MuseNet isn’t explicitly programmed with an understanding of music, rather it works by discovering patterns of harmony, rhythm, and style and by learning to predict tokens – notes encoded in a way that combines the pitch, volume, and instrument information – in hundreds of thousands of MIDI files. MuseNet is informed by OpenAI’s recent work on Sparse Transformer, which in turn was based on Google’s own Transformer neural network architecture.
MuseNet was trained on MIDI samples from a range of different sources, including ClassicalArchives, BitMidi, and the open source Maestro corpus.
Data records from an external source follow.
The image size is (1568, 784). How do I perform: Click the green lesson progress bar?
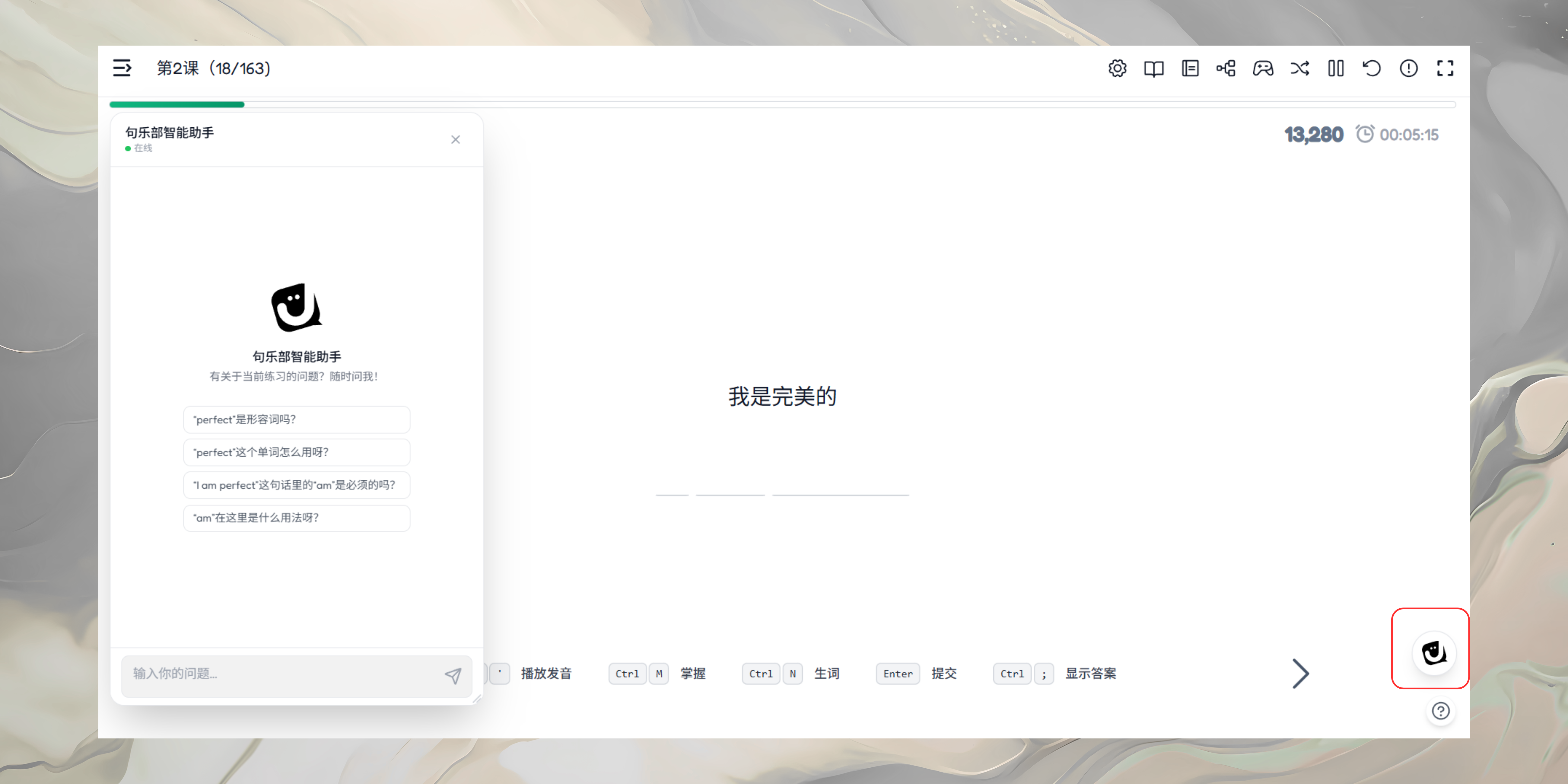point(177,105)

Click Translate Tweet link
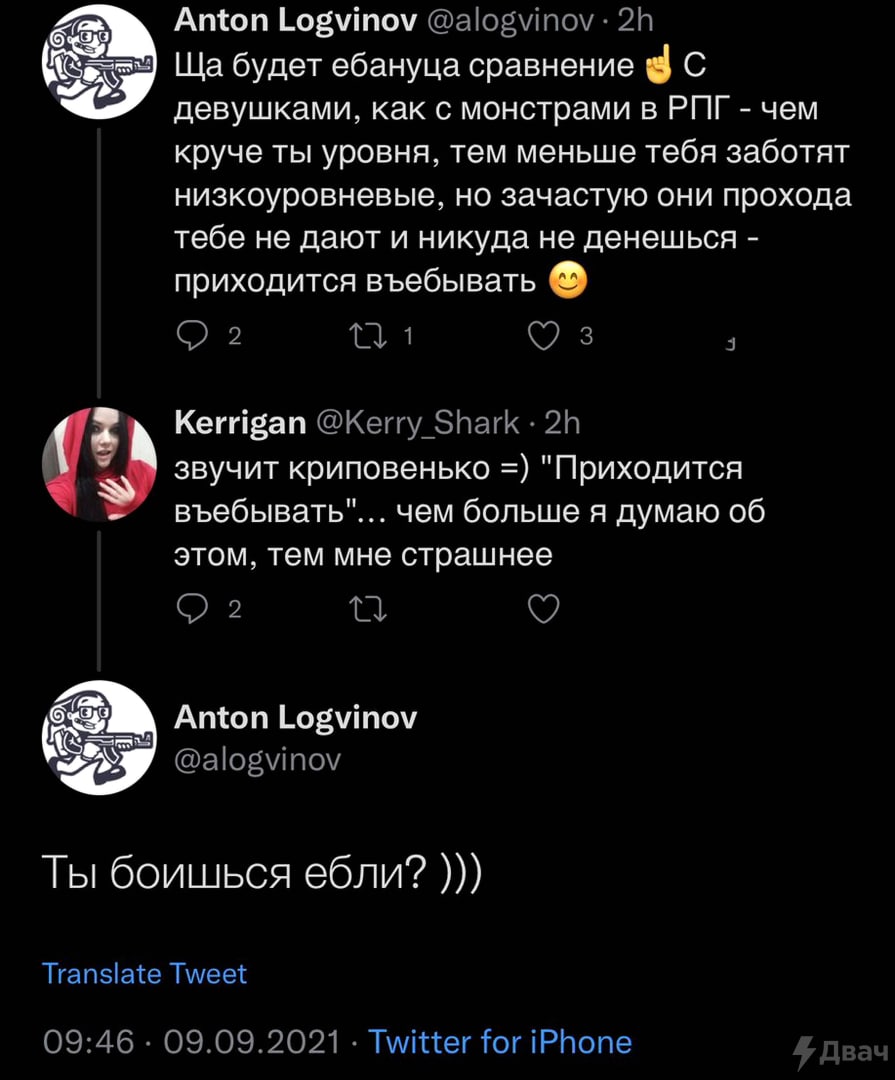[x=144, y=974]
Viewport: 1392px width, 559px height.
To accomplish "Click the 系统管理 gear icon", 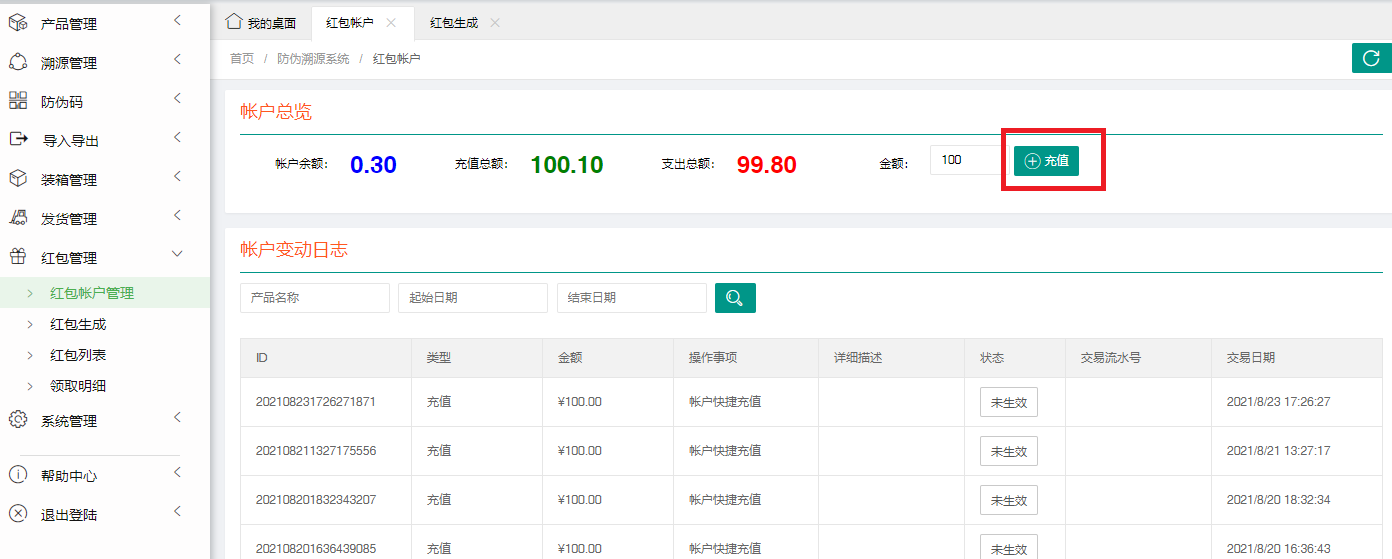I will 18,420.
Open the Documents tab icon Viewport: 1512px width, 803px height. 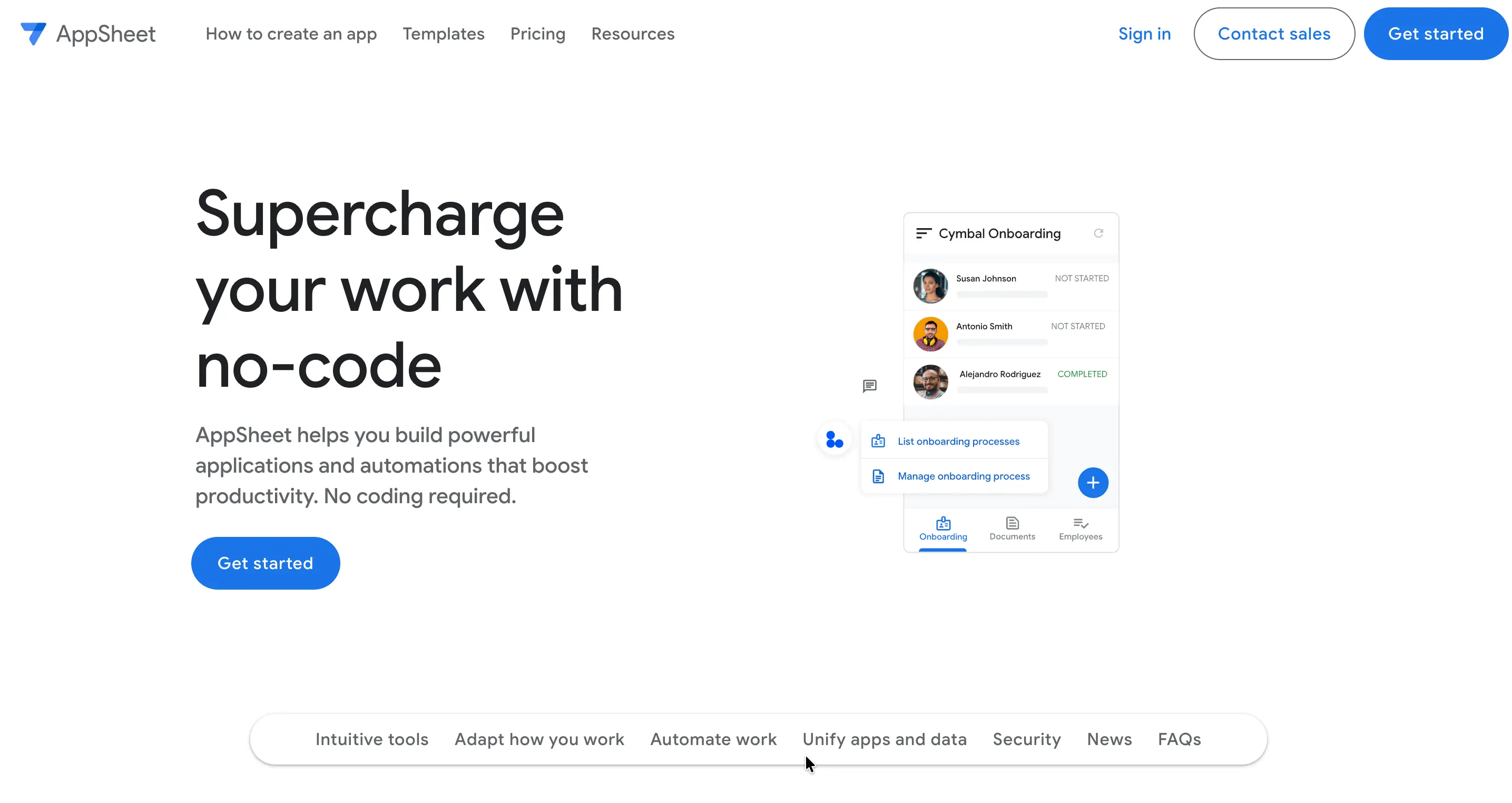tap(1012, 524)
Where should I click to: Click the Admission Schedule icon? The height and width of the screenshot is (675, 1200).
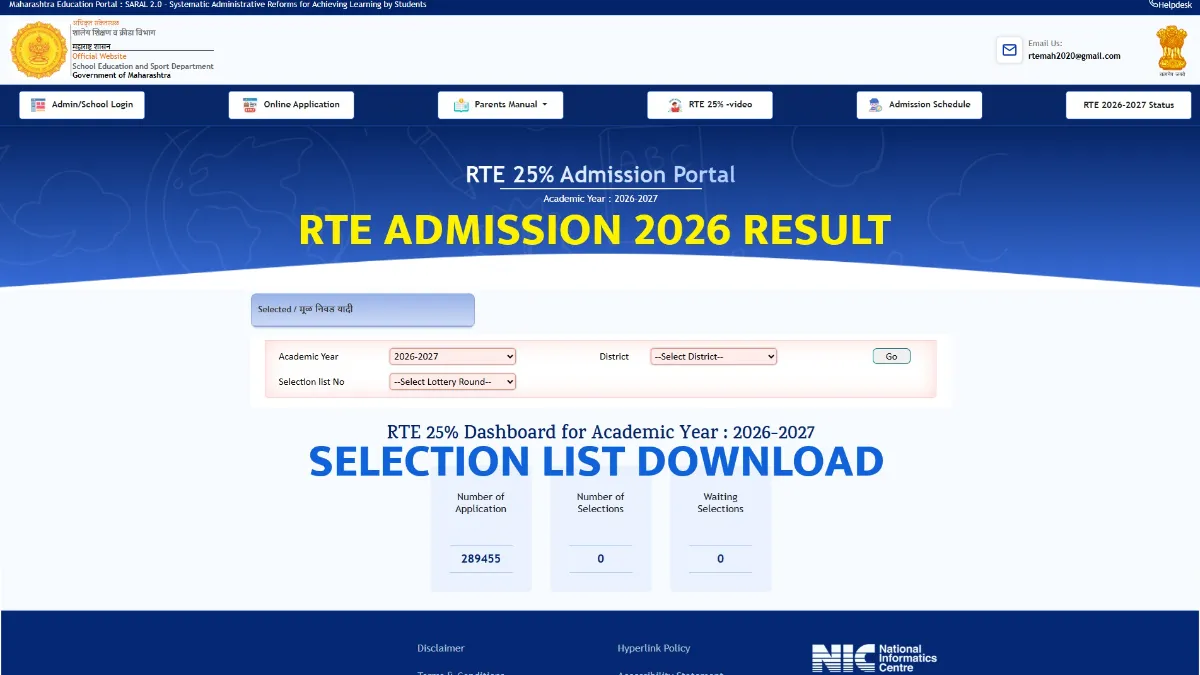coord(876,104)
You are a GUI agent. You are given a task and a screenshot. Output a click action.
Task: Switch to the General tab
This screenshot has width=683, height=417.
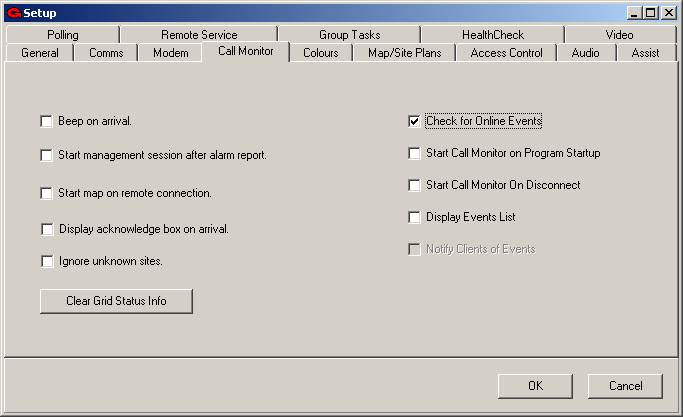pos(40,53)
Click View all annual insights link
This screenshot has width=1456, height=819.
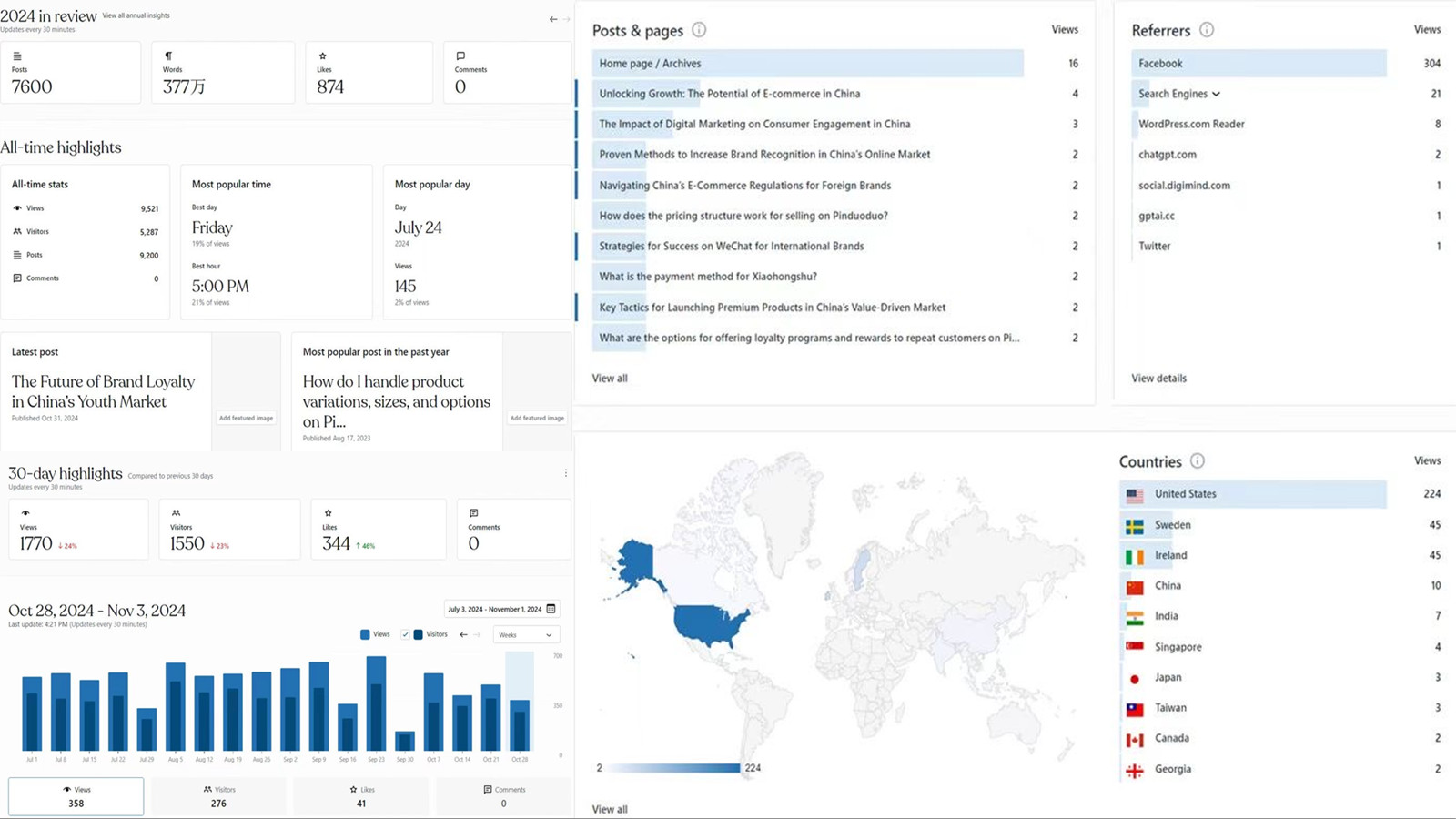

Payne and colleagues transformed them in various ways to improve the model’s generalisability, first by transposing them, for example by raising and lowering the pitches, and then by turning up or turning down the overall volumes of the various samples and slightly slowing or speeding up the pieces.
To lend more “structural context,” they added mathematical representations, learned embeddings, that helped to track the passage of time in MIDI files, and then they added a so called “inner critic” component that predicted whether a given sample was truly from the data set or if it was one of the model’s own past generations.
MuseNet’s additional token types – one for composer and another for instrumentation – also gave the researchers greater control over the kinds of samples it generates, Payne explains.
During training, they were prepended to each music sample so that MuseNet learned to use the information in making note predictions. Then, at generation time, the model was conditioned to create samples in a chosen style by starting with a prompt like a Rachmaninoff piano start or the band Journey’s piano, bass, guitar, and drums.
“Since MuseNet knows many different styles, we can blend generations in novel ways,” she added. “[For example, the model was] given the first six notes of a Chopin Nocturne, but is asked to generate a piece in a pop style with piano, drums, bass, and guitar. [It] manages to blend the two styles convincingly.”
Payne notes that MuseNet isn’t perfect though, because it generates each note by calculating the probabilities across all possible notes and instruments, it occasionally makes poor note choices. And predictably, it has a difficult time with incongruous pairings of styles and instruments, such as Chopin with bass and drums.
But she says that it’s an excellent test for AI architectures with attention, because it’s easy to hear whether the model is capturing long-term structure on the training data set’s tokens.
“It’s much more obvious if a music model messes up structure by changing the rhythm, in a way that it’s less clear if a text model goes on a brief tangent,” she concludes.